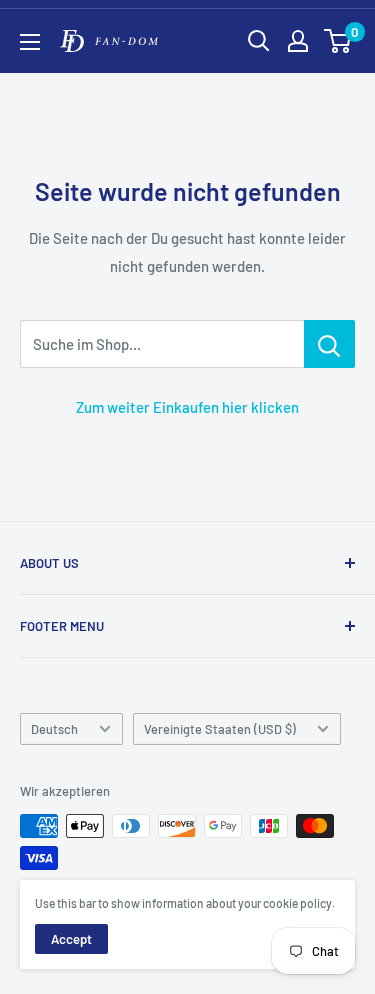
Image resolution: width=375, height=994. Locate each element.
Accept (71, 939)
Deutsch (54, 729)
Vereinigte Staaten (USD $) (220, 729)
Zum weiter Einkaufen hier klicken (187, 407)
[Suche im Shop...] (329, 344)
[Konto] (298, 41)
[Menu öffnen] (30, 42)
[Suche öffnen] (259, 41)
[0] (338, 41)
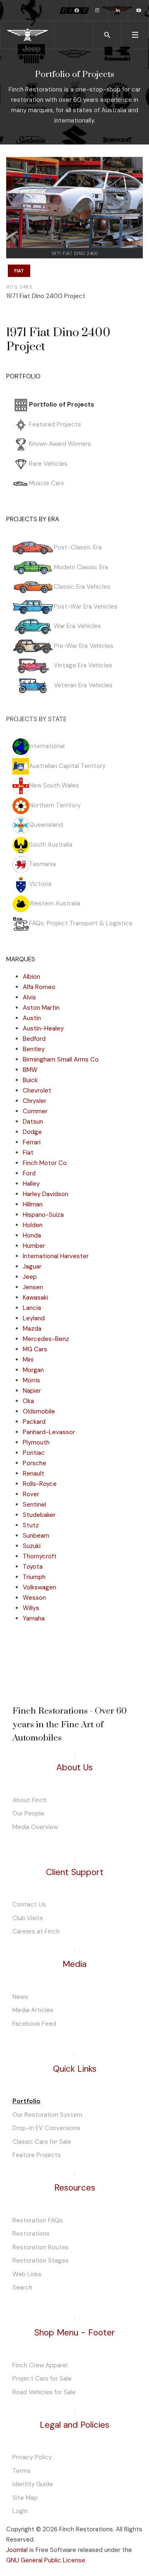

→ **EXERCISE GOAL**
Copy each of the entries above precisely, and drop whatever pictures they hold.

→ **SOLUTION**
Image resolution: width=375, height=994. Locate each element.
Accept (71, 939)
Deutsch (54, 729)
Vereinigte Staaten (USD $) (220, 729)
Zum weiter Einkaufen hier klicken (187, 407)
[Suche im Shop...] (329, 344)
[Konto] (298, 41)
[Menu öffnen] (30, 42)
[Suche öffnen] (259, 41)
[0] (338, 41)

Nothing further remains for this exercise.